A point was made that memory overhead is an aspect that is often traded for execution speed. For example, storing only the upper triangular part of a symmetric matrix about halves its memory, but it might degrade the speed of its operations.
The conversion of data to a different format is often a necessity when using libraries that do not support our original format. A proposed example is Fourier transform from FFTW library, that expect its data to be stored in a contiguous area of double precision real numbers. The directness of such a conversion will typically depend on the internal data representation, and the more abstruse that is, the more likely is the need for a conversion by copy.
The ability to use ROOT-serialised classes in an environment different than art (ROOT interactive console, python) is not considered endangered, as techniques are known and acceptably convenient to overcome the issues.
The language of implementation is a moot point given the current selection of candidates, all in C++. Whether the libraries are header only or not is considered irrelevant. Support for sparse data, although not irrelevant to LArSoft use case, should not affect the decision.
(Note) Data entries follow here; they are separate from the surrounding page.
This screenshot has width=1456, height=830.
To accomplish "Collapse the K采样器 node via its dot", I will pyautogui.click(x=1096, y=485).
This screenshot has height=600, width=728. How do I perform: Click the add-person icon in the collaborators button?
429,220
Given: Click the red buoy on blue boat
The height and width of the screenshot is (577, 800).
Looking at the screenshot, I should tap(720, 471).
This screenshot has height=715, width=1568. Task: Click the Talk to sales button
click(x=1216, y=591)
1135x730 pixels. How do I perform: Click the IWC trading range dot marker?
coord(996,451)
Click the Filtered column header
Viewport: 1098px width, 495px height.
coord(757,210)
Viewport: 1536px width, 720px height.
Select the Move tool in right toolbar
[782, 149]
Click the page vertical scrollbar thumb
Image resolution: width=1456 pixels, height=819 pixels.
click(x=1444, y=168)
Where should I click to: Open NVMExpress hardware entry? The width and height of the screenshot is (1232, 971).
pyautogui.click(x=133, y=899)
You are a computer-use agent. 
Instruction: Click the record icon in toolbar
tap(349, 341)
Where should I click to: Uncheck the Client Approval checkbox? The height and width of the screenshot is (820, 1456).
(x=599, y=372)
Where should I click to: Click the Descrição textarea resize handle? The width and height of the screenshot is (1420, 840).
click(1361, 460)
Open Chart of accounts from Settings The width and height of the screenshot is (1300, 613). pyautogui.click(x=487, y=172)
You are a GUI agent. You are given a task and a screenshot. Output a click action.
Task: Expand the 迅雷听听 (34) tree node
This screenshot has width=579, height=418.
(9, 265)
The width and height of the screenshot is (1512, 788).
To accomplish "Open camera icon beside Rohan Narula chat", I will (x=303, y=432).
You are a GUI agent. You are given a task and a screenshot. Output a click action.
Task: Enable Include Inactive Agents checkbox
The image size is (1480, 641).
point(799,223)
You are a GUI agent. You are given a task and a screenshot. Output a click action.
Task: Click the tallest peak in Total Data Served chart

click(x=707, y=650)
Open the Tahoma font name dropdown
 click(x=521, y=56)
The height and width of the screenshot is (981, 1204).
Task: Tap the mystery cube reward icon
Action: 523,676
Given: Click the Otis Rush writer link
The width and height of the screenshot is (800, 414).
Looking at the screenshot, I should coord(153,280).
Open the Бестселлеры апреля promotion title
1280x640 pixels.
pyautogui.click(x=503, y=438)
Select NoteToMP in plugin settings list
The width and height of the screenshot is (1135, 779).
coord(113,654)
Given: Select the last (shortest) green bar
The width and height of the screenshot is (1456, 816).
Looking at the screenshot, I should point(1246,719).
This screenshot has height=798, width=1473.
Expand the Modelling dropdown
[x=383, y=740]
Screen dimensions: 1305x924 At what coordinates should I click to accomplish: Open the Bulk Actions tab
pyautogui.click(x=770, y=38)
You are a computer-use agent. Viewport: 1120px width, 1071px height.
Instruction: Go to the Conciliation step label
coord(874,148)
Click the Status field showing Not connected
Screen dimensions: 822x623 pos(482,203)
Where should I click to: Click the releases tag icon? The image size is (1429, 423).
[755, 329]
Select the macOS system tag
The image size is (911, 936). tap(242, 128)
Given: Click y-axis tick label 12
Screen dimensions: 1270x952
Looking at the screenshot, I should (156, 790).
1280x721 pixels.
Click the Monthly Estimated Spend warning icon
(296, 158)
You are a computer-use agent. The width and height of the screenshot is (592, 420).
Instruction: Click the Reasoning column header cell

It was also proposed as a criterion a judgement about the ease to write code with the library. Proper education of the community should quell the issue. Nevertheless, past history shows that has seldom happened in LArSoft. Resources should be actively devoted to a education effort proportional to the learning difficulty. Moderate usability barriers can be overcome with additional custom interfaces. This is also a balance between performance improvement, maintenance of the interface, and steepening of the learning curve.
The election of a library from the surviving candidates must be informed by tuned performance benchmarks. The suggested path is to:
The identification of representative cases was quickly done at the meeting. MicroBooNE detector electronics response and the following reconstruction are good use cases. The detector simulation is potentially dominated by Geant4, on which we don't have leverage, and it was therefore discarded.
For the isolation of the relevant components a profiling procedure has been suggested that counts the calls to relevant objects (vectors, matrices, etc.). The call stack can point to the originating code, from where the usage pattern can be read.